(EXERCISE DESCRIPTION) Transcribe word for word each line from the one containing "Task: Click the NOSSA EXPERIÊNCIA label" to the final line of the data, both included. Skip the pictures.

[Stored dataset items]
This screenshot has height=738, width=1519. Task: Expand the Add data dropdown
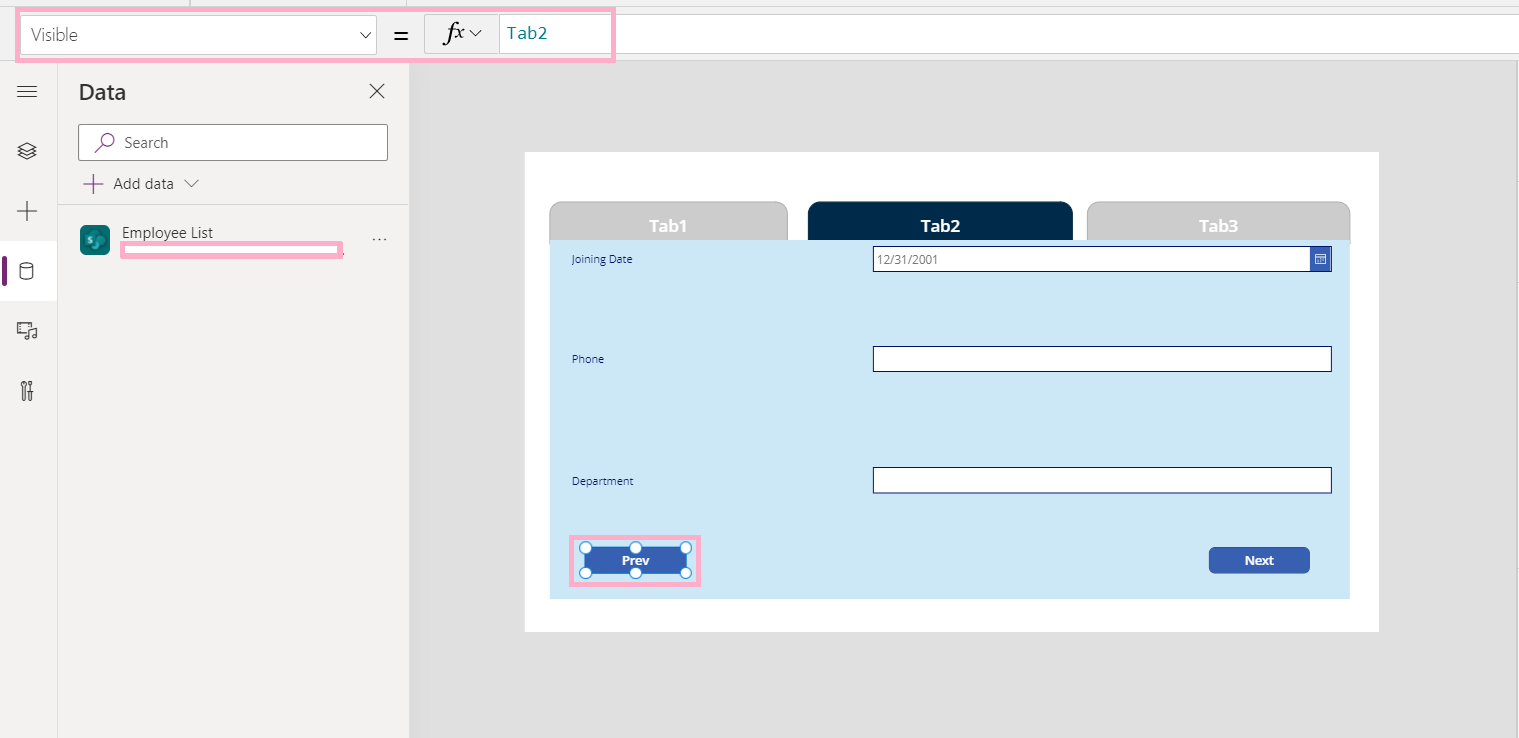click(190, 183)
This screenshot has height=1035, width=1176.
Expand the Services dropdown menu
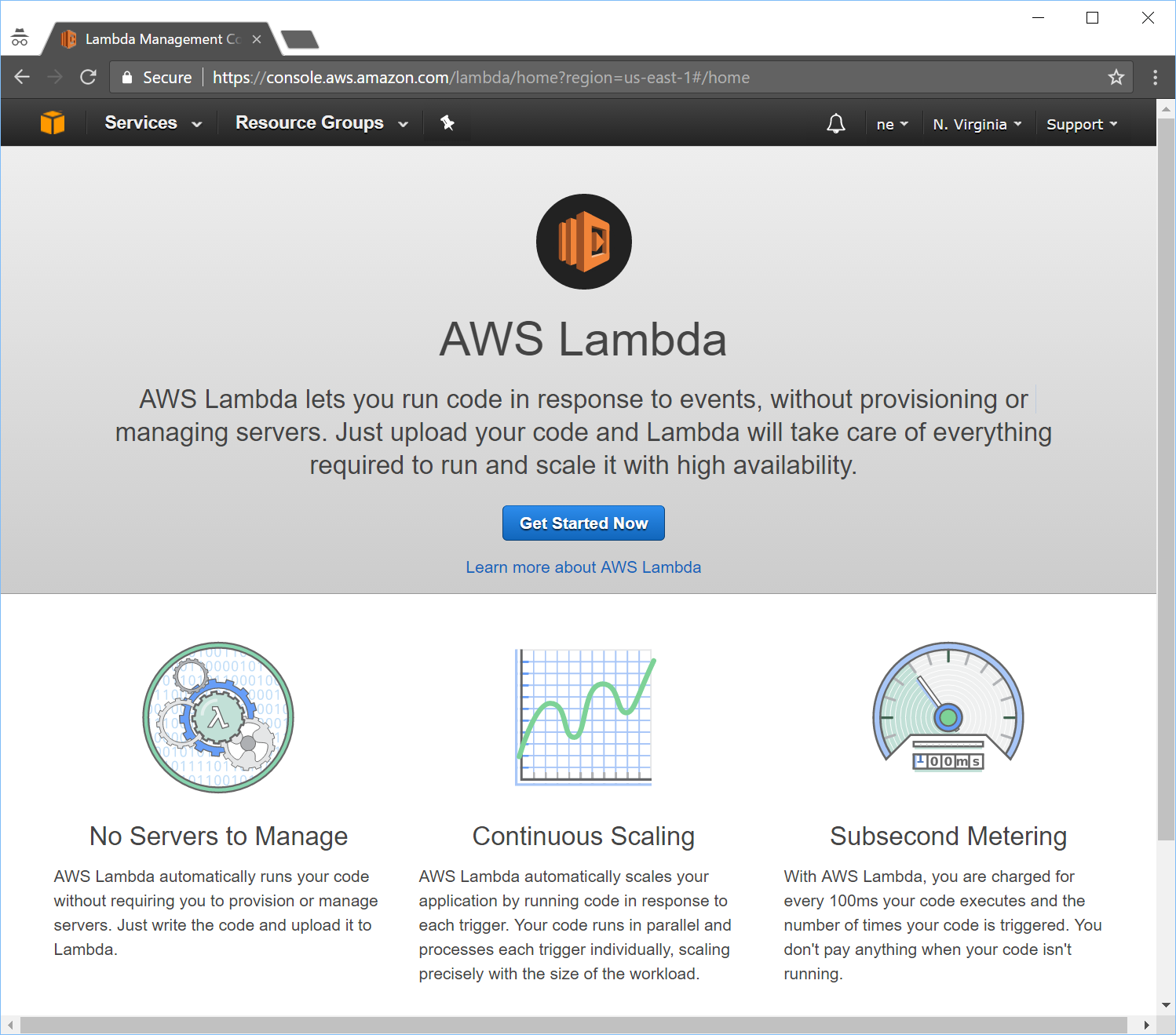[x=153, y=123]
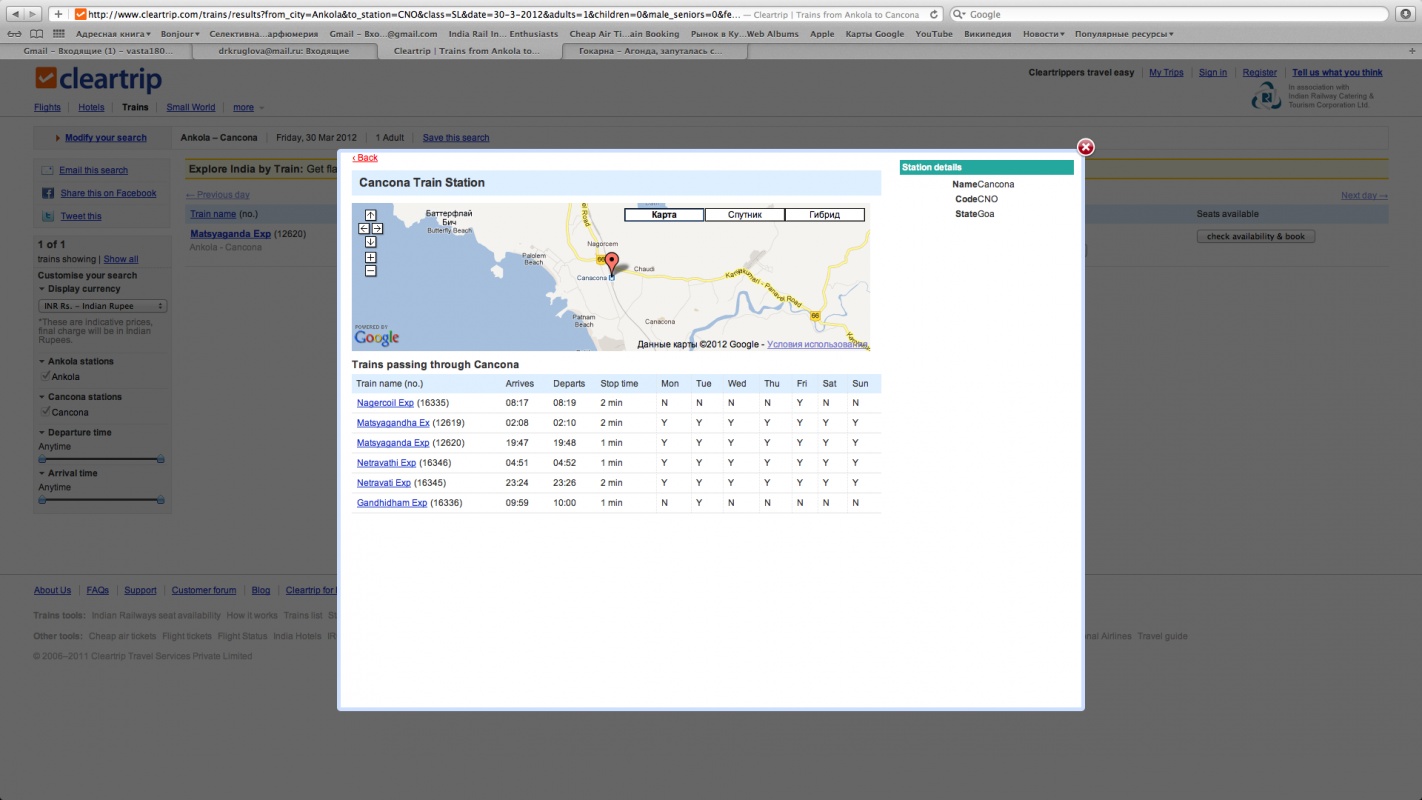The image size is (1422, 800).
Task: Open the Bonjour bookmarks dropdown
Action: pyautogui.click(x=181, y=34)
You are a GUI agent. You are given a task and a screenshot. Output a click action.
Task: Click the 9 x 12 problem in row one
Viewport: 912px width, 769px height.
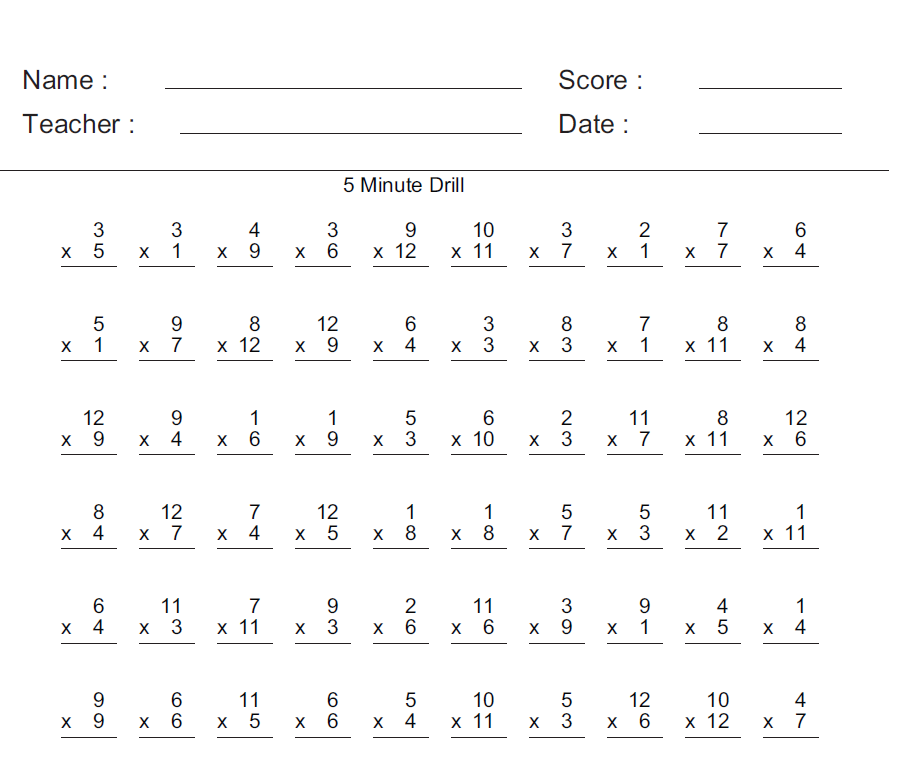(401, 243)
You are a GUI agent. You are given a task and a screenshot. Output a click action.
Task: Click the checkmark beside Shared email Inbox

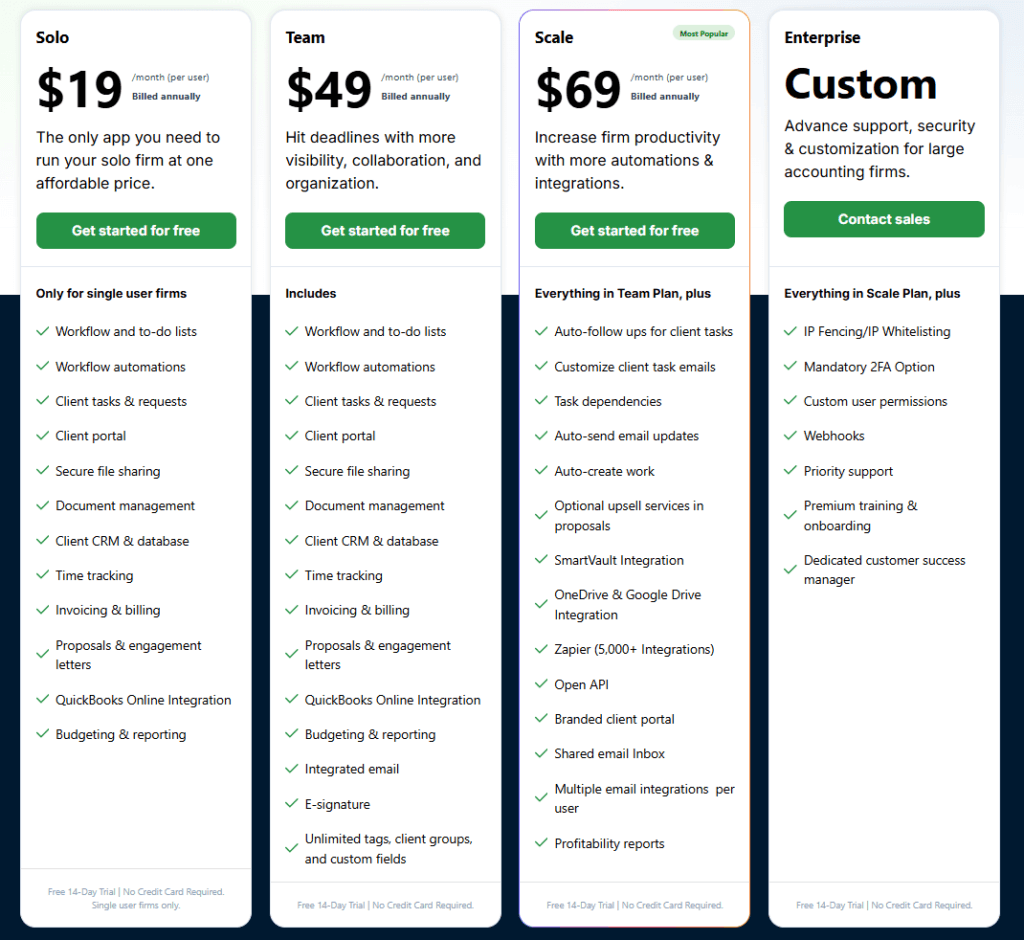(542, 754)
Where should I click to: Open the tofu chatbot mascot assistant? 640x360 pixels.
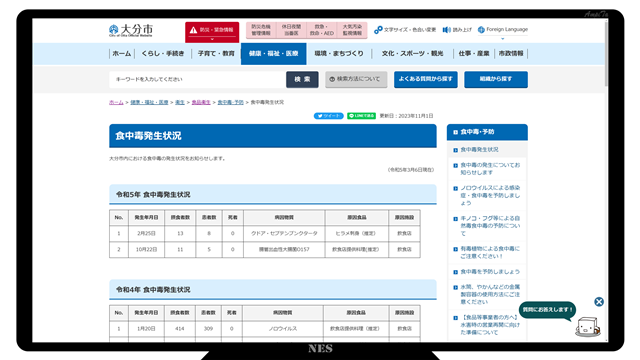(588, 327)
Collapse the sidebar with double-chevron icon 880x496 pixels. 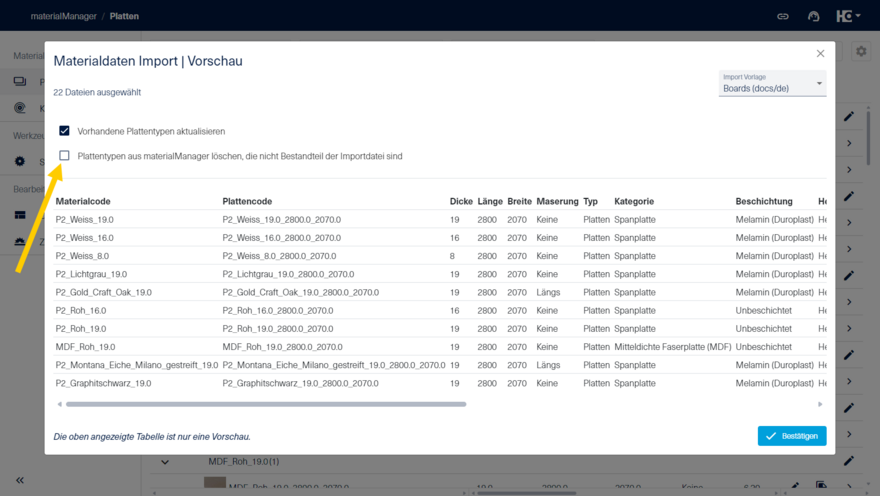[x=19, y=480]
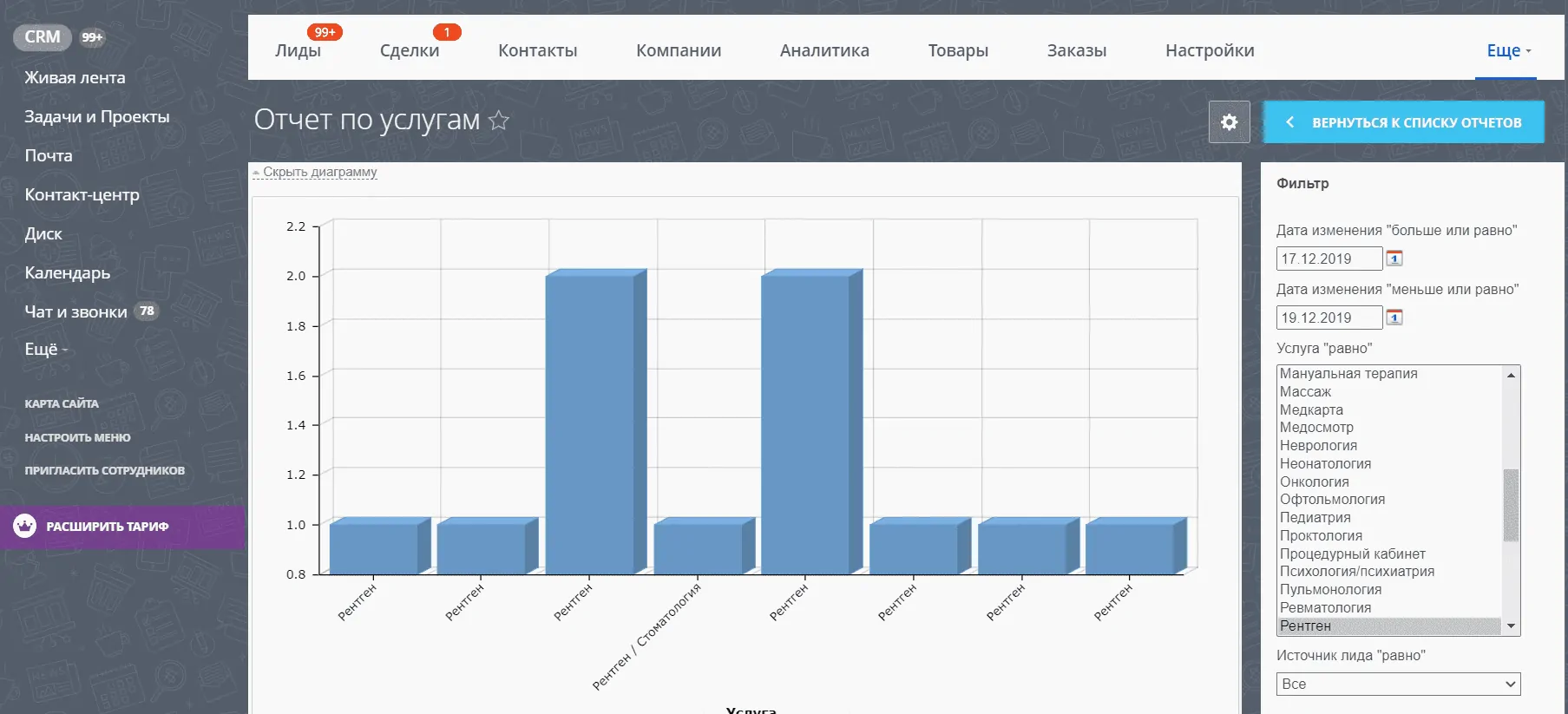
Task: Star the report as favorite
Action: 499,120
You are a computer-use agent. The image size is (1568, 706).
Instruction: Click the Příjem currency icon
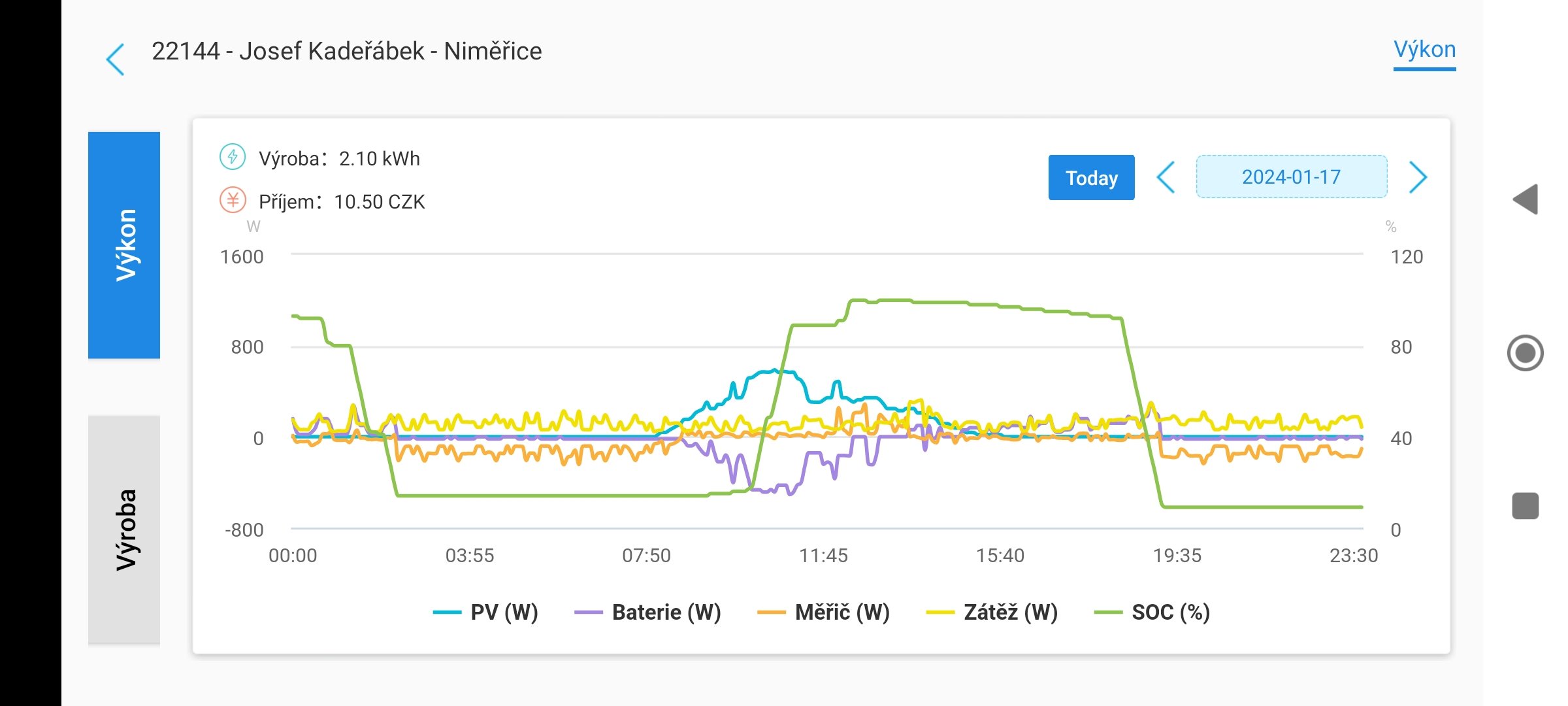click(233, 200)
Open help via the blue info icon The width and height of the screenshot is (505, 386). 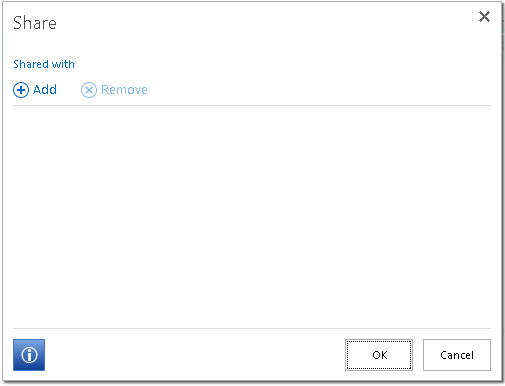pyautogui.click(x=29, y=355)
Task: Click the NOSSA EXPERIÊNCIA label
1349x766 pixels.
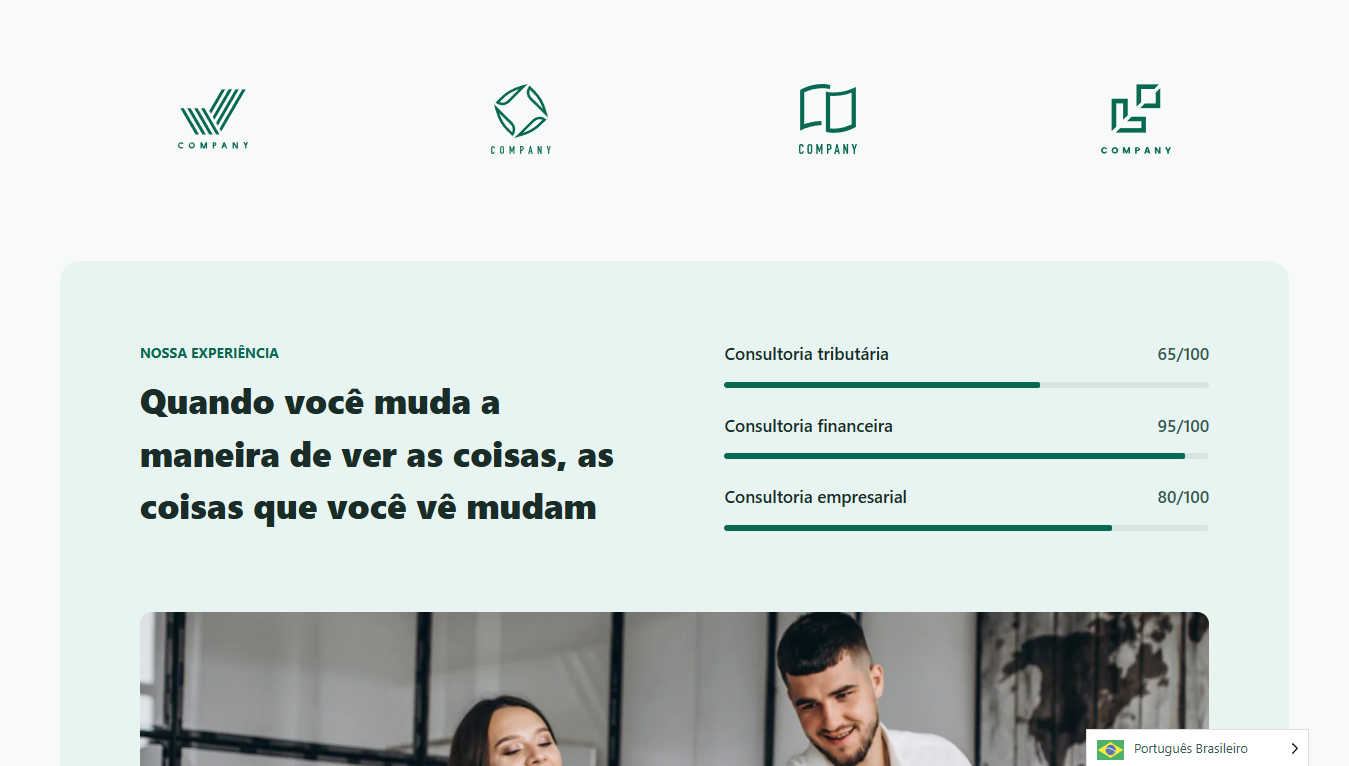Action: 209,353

(SOLVED EXERCISE)
Task: Click the NOSSA EXPERIÊNCIA label
1349x766 pixels.
Action: 209,353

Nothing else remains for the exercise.